Effetto di dimetilfumarato sulla prima manifestazione di sindrome radiologicamente isolata 
I risultati dello studio ARISE (Assessment of dimethylfumarate in Radiologically Isolated Syndrome), uno studio clinico controllato con placebo, multicentrico e in doppio cieco, saranno presentati nella sessione dedicata alle terapie innovative. ARISE ha approfondito l’impatto dell’intervento terapeutico sulla prevenzione della prima manifestazione clinica della SM nelle persone colpite da sindrome radiologicamente isolata (RIS). Lo studio ha coinvolto 87 pazienti randomizzati con dimetilfumarato o placebo e trattati per un massimo di 96 settimane. I ricercatori hanno determinato che il trattamento con dimetilfumarato offre una riduzione del rischio dell’82% rispetto al placebo nella prevenzione di un primo episodio clinico correlato alla demielinizzazione del SNC.

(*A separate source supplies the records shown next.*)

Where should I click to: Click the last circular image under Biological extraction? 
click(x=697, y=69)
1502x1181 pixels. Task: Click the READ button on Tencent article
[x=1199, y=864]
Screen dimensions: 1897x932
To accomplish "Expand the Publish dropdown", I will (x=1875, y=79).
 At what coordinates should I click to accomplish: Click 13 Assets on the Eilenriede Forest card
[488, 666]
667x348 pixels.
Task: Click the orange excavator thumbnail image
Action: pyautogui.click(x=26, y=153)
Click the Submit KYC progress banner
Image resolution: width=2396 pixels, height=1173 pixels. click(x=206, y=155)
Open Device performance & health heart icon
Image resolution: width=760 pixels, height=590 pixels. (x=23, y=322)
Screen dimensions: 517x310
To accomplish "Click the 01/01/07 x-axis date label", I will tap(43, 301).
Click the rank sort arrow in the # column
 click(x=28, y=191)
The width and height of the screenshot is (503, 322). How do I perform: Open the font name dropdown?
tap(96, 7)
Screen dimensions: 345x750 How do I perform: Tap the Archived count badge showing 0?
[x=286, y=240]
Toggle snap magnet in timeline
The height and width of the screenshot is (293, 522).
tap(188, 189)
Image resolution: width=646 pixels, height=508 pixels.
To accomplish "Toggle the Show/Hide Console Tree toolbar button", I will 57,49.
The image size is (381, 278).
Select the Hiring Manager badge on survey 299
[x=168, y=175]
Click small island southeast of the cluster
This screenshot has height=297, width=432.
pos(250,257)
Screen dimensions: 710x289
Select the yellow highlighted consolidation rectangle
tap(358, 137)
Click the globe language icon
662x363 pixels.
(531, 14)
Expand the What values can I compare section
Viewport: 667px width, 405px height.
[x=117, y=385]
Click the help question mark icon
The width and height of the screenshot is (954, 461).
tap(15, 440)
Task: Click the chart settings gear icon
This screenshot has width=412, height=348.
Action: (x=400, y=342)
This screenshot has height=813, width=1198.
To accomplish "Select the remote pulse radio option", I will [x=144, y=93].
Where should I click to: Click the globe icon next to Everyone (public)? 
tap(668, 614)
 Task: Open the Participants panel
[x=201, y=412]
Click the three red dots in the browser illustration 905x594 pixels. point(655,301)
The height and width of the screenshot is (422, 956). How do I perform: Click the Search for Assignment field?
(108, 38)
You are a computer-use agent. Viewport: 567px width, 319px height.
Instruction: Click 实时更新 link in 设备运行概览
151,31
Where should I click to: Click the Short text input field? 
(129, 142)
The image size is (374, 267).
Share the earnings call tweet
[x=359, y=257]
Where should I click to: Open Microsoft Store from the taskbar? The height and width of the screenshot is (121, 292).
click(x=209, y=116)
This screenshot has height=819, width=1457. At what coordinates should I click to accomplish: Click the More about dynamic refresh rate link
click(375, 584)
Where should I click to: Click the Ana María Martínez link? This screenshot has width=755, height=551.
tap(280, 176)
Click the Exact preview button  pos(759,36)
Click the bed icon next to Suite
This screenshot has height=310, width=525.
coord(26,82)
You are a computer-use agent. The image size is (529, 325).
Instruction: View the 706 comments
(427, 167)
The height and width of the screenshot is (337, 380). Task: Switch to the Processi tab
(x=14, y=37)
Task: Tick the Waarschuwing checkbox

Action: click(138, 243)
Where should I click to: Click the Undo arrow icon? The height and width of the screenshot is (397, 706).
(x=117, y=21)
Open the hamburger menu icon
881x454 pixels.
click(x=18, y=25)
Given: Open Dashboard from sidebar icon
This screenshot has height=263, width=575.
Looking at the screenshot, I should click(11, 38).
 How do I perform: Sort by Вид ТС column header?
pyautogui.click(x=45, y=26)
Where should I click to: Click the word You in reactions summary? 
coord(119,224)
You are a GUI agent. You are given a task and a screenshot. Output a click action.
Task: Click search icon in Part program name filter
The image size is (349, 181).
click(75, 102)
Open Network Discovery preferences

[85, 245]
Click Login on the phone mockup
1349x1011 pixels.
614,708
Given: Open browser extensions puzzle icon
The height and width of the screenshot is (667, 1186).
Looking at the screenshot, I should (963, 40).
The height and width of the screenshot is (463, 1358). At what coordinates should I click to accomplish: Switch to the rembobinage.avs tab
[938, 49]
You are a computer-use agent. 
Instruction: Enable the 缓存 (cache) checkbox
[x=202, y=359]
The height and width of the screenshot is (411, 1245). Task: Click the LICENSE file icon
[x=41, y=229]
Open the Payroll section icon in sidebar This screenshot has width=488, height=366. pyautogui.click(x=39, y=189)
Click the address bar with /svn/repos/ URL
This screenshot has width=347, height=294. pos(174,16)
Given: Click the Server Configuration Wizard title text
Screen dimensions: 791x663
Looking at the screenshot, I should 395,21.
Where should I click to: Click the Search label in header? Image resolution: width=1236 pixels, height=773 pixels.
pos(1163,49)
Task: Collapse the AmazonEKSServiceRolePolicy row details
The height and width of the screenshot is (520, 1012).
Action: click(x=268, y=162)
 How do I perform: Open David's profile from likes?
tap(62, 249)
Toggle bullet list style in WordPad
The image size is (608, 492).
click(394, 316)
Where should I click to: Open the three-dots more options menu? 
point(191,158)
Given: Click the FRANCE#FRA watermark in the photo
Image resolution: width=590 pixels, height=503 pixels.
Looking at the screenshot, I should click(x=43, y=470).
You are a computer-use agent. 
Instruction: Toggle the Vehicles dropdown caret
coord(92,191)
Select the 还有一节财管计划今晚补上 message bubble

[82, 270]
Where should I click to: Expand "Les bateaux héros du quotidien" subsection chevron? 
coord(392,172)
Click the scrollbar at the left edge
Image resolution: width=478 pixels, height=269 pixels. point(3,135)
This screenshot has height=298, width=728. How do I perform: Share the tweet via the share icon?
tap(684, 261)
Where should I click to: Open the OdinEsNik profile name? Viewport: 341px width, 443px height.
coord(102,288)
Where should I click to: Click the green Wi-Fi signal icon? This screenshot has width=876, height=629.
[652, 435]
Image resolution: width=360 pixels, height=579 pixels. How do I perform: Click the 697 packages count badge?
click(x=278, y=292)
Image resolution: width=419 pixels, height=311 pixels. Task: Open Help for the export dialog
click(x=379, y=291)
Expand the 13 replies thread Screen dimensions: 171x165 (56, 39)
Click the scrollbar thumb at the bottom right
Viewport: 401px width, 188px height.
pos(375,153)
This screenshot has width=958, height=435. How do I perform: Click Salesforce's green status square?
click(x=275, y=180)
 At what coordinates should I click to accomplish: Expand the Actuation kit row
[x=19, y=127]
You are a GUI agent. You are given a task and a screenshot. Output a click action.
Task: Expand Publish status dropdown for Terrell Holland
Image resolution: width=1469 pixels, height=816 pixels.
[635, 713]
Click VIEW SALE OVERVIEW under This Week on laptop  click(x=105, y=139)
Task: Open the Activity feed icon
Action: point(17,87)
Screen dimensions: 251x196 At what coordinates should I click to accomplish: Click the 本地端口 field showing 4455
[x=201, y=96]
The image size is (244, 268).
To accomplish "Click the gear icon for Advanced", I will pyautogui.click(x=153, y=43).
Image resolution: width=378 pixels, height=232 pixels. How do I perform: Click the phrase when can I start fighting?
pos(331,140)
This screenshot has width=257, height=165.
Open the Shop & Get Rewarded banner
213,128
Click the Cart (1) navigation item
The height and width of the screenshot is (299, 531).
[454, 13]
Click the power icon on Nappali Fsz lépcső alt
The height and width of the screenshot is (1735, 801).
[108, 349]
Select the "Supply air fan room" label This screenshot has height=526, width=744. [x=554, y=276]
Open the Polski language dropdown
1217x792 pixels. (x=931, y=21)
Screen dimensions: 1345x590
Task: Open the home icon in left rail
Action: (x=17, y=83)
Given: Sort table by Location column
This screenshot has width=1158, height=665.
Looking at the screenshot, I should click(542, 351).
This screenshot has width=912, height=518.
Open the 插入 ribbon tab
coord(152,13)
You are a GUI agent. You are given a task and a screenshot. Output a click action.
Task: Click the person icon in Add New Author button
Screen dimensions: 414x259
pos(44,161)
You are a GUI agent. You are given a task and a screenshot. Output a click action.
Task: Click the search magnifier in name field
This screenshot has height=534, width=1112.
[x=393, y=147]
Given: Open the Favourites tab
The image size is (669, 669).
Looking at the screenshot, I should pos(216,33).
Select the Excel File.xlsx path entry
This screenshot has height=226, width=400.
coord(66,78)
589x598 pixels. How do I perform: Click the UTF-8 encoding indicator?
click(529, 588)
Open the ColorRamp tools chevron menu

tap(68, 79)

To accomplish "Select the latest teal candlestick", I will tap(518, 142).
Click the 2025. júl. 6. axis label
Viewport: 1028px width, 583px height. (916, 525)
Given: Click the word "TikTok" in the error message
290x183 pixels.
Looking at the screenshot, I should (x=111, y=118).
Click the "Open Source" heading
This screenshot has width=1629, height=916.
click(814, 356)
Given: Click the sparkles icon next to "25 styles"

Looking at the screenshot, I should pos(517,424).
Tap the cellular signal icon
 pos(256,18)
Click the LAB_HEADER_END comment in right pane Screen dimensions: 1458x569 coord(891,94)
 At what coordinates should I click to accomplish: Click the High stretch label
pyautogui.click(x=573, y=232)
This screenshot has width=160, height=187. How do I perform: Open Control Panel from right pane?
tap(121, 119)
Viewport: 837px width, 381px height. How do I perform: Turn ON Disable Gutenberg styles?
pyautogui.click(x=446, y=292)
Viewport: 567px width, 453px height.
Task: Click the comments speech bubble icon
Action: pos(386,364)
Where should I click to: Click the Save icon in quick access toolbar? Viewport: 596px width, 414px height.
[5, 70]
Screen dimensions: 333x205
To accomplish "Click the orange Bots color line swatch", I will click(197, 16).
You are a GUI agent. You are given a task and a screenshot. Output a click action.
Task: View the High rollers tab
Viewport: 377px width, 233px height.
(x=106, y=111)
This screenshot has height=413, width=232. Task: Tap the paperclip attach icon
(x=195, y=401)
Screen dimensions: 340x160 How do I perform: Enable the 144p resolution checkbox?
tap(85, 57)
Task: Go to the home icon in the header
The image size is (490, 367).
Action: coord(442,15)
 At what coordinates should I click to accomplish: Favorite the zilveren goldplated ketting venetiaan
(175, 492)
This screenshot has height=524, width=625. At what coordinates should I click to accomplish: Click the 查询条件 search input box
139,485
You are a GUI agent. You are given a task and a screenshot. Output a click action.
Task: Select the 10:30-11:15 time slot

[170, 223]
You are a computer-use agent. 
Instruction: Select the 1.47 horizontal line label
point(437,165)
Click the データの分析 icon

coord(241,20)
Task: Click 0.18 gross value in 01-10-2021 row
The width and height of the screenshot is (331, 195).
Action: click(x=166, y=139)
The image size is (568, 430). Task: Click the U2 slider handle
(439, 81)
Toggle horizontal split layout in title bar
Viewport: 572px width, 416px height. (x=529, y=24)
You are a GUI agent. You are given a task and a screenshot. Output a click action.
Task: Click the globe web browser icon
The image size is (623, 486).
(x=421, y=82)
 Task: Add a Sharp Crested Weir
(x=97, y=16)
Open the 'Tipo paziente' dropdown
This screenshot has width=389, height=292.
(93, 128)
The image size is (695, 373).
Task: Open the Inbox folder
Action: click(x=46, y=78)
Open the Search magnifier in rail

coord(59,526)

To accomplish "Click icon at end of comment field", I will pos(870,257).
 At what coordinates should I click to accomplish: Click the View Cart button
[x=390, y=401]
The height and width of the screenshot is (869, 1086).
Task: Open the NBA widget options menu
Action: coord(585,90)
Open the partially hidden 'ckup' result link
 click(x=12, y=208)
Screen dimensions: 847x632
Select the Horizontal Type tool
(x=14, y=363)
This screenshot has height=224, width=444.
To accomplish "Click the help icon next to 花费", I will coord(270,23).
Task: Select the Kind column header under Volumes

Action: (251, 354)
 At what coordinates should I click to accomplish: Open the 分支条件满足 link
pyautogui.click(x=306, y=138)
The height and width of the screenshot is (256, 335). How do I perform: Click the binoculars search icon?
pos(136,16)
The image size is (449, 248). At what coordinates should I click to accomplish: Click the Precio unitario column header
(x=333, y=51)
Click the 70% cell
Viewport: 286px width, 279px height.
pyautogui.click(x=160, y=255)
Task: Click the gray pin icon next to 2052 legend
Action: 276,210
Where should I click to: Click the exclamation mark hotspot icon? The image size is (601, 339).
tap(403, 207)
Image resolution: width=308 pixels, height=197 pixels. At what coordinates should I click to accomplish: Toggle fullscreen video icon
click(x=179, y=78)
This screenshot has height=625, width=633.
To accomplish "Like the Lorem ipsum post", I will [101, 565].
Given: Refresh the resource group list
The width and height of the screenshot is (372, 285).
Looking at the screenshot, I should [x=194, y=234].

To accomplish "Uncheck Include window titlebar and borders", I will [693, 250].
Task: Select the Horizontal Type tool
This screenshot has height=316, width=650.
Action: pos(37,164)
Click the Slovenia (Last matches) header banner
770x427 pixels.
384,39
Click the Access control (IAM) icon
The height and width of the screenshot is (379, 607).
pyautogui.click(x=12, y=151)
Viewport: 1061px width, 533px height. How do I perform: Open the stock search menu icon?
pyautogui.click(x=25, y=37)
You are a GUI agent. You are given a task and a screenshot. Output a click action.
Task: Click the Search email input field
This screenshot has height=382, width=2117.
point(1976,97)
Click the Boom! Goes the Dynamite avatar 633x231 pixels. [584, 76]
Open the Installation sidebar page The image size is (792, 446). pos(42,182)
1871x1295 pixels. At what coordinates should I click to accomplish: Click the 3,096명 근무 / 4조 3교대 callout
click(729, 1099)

Impatto di peginterferone beta-1a e interferone beta-1a su gravidanza, allattamento e sviluppo del feto 
Due presentazioni hanno valutato l’impatto dell’esposizione all’interferone sulla gravidanza, sull’allattamento e sullo sviluppo del feto. I dati dello studio post-autorizzazione sulla sicurezza PRIMA sono stati in linea con i risultati degli studi precedenti, nei quali l’esposizione a peginterferone beta-1a o a interferone beta-1a in gravidanza o in allattamento non mostrava un impatto negativo sullo sviluppo del feto o sulla crescita intrauterina. In aggiunta, da un’analisi preliminare del registro della Sclerosi Multipla e della gravidanza in Germania ha valutato lo sviluppo dei neonati nati da madri esposte a peginterferone beta-1a e interferone beta-1a durante la gravidanza: il trattamento non ha inciso negativamente sullo sviluppo dei feti.